Allie Simpson serves as Assistant Principal Violist with the California Symphony when not on tour with Icelandic post-rock icons.

September 8, 2023 by Alex Heigl

"My disease is that I struggle to say no," violist Allie Simpson laughs. "It causes me physical pain that I can't be in two places at once." But it's a habit that most recently led her to participate in a tour with Icelandic post-rock icons Sigur Rós, playing in the orchestra the group retained for the August leg of their summer tour celebrating their newest album.

Simpson, who in the Bay Area serves as Assistant Principal Violist for the California Symphony and subs in the San Francisco Ballet orchestra, wound up on the tour by—you guessed it—saying "yes." 

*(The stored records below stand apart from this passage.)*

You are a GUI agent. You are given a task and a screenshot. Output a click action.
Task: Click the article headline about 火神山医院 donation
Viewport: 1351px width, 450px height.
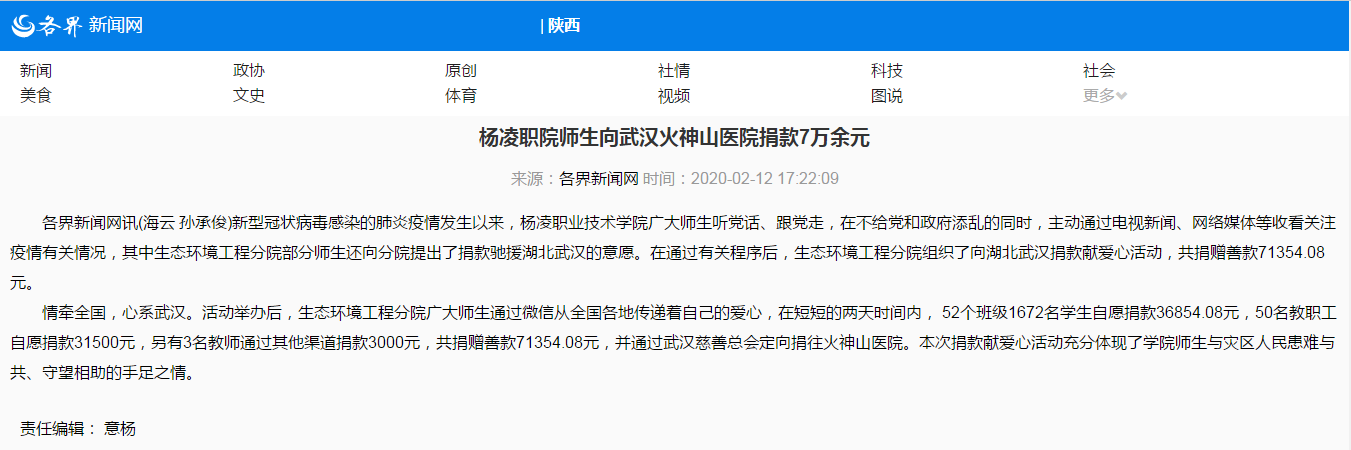point(675,139)
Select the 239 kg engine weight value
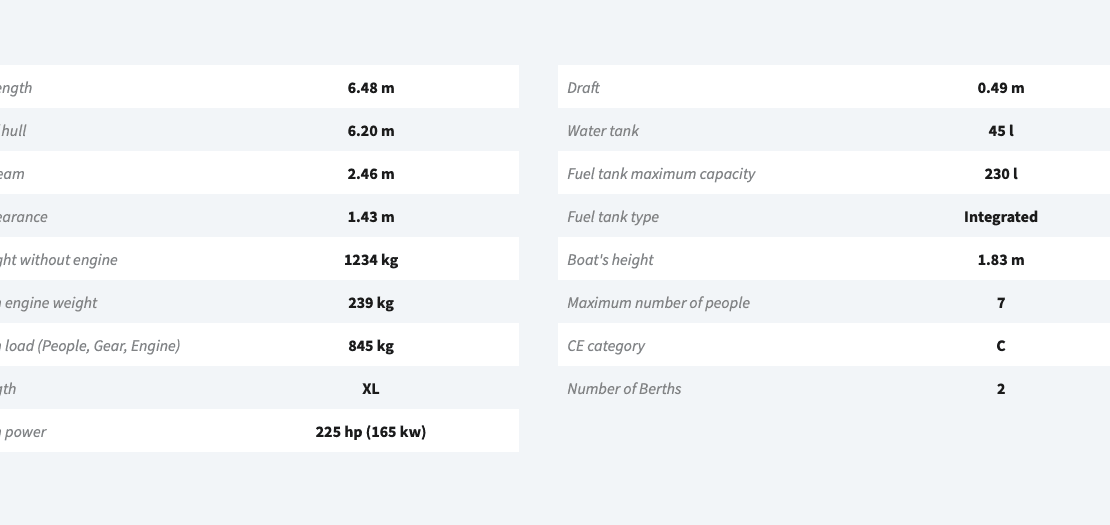The width and height of the screenshot is (1110, 525). click(371, 303)
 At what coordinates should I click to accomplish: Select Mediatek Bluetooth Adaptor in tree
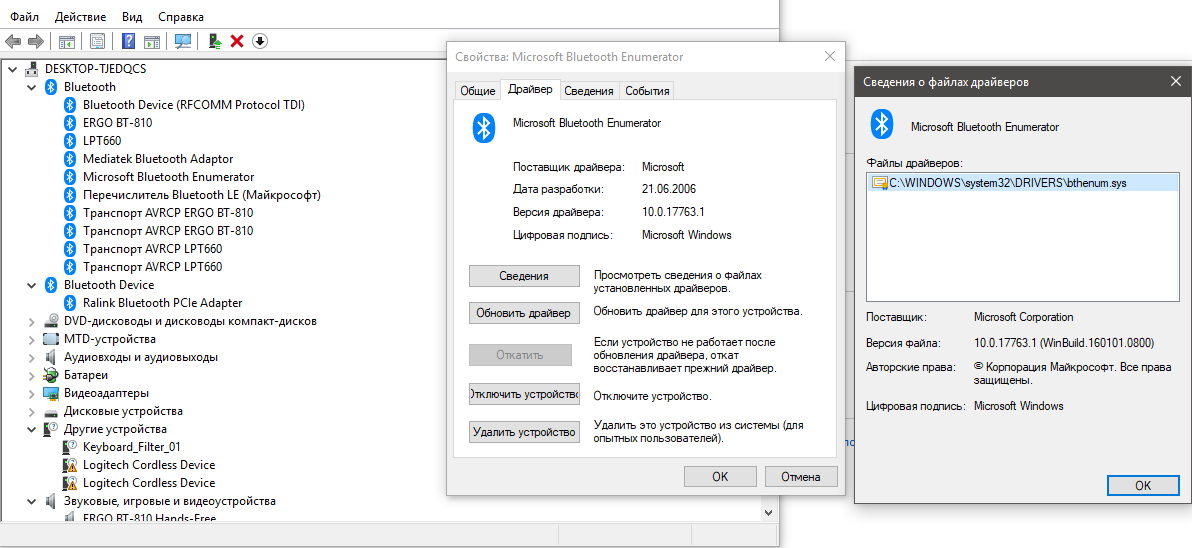158,159
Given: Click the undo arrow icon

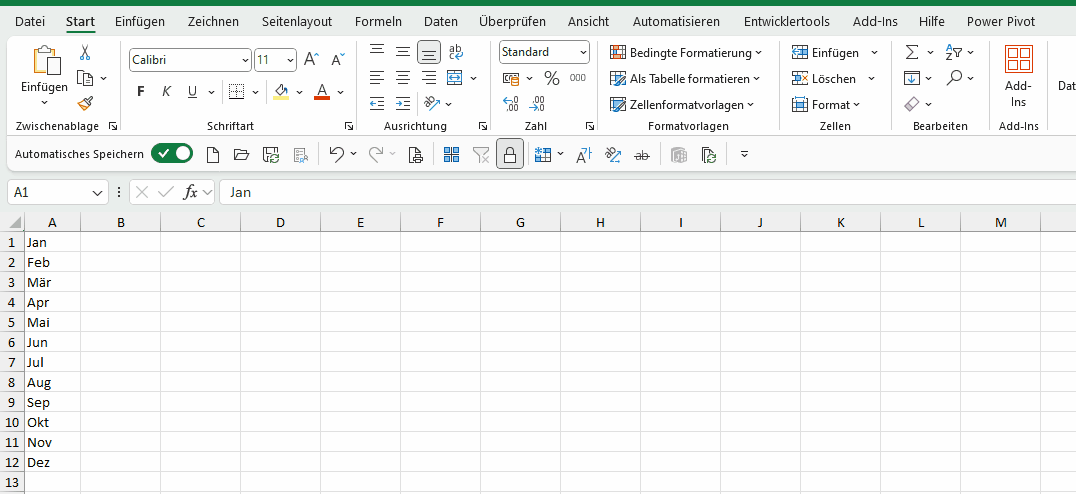Looking at the screenshot, I should (x=336, y=154).
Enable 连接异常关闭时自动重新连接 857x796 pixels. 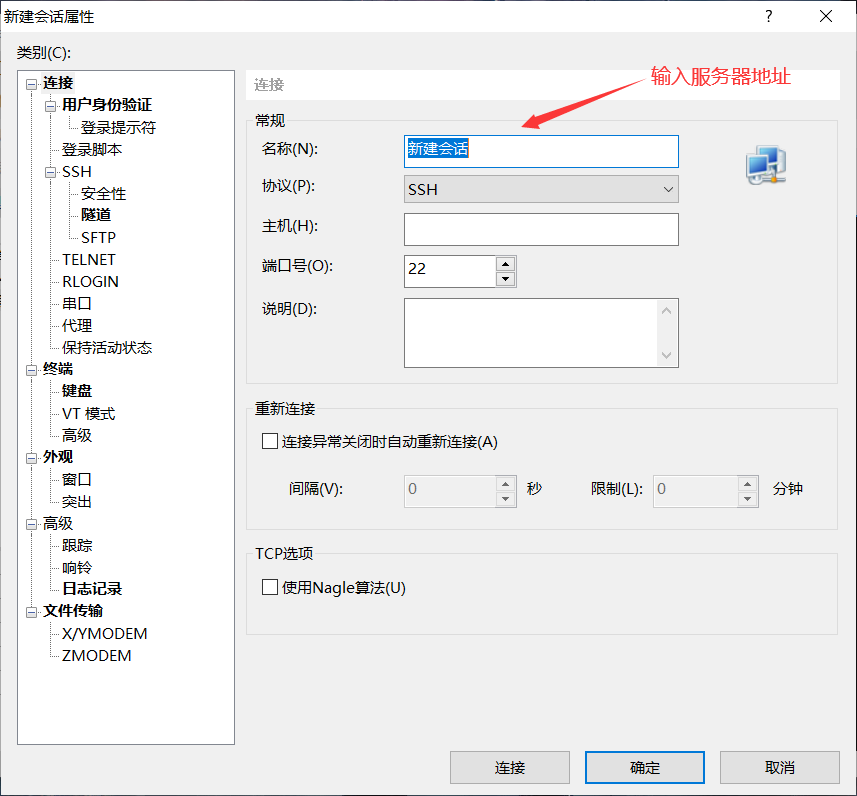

"A band I played in had a 10-year reunion concert, so I flew to New York to do that just because I hadn't seen those people in forever and I wanted to hang out with them," she explains. "And while I was there, my friend who runs the band was conducting for a recording gig, and he was like, 'Oh, you wanna play on this?'  So I showed up and it turns out it was for the soundtrack to an A24 movie." 

Allie Simpson plays with Sigur Rós at the Beacon Theatre. (Credit: Sachyn Mital)

Allie Simpson plays with Sigur Rós at the Beacon Theatre. (Credit: Sachyn Mital)

Simpson struck up a conversation with the contractor for the gig, and, when she mentioned she was based in the Bay Area, he explained he was trying to hire out musicians for the Sigur Rós tour. While in New York again a few weeks later for the tour's stop at the famed Beacon Theatre, Simpson was able to play another show, this time in downtown Brooklyn at avant-garde venue Roulette with NYC's experimental saxophone legend, John Zorn. 

"I kind of overworked myself for enough years and took gigs for enough years that now I'm in a place where I feel the luxury of being able to say no to stuff," Simpson, who graduated in 2021 and studied with Dimitri Murrath, said, before adding, "but I still want to do everything."

The tour's arrangements were done in-house by the band, but the conductor for the jaunt was Robert Ames of the London Contemporary Orchestra. "He knew exactly how to get the sound," Simpson said: "We had a rehearsal the day before, a rehearsal the day of the first show, and then just soundchecks day-of for the rest of the shows." 

"Everybody was such a pro," she continued of the tour. "It was also really cool to see the rehearsal process of Sigur Rós. "It's not like they have everything figured out and they're just doing things by rote, they're trying things out and experimenting." (Though there was little improvisation owing to the ensemble's size, Simpson said at one point in the program, they were encouraged to "ad-lib whale sounds.")

One minor hiccup involved the band's famously detailed lighting and effects setup: In addition to fog, the lighting rig involved Edison bulbs that were timed to pulse with the music, but the musicians rebelled against incorporating that into their music-stand setup. "Originally, like our stand lights were also pulsing and we were like, we can't see the music if that happens," Simpson said. "One of the guys in the band said, 'We paid thousands of dollars for that.' I don't know if that was a joke or not. You can't tell; they're very straight-faced."